Task description: Give back only one number: how many lines in the data below contain the word "Given".

Dataset items:
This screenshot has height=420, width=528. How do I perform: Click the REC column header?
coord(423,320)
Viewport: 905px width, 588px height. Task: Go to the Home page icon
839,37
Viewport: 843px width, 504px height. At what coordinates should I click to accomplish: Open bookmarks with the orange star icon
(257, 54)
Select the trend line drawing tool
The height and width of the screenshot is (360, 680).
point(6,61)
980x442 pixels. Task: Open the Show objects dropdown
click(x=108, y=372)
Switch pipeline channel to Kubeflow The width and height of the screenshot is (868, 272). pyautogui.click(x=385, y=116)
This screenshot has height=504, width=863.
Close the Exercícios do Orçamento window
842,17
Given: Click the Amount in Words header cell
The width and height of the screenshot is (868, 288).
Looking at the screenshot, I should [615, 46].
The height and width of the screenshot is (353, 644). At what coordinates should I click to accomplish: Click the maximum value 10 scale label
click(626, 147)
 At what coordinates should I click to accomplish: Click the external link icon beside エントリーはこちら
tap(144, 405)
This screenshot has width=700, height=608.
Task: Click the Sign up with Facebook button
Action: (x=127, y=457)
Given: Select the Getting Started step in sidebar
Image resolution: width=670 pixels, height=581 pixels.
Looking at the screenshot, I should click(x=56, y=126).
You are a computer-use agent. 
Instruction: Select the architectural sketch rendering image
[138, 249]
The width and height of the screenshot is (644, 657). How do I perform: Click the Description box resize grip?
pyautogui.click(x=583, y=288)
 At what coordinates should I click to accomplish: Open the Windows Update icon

Solution to this problem: 2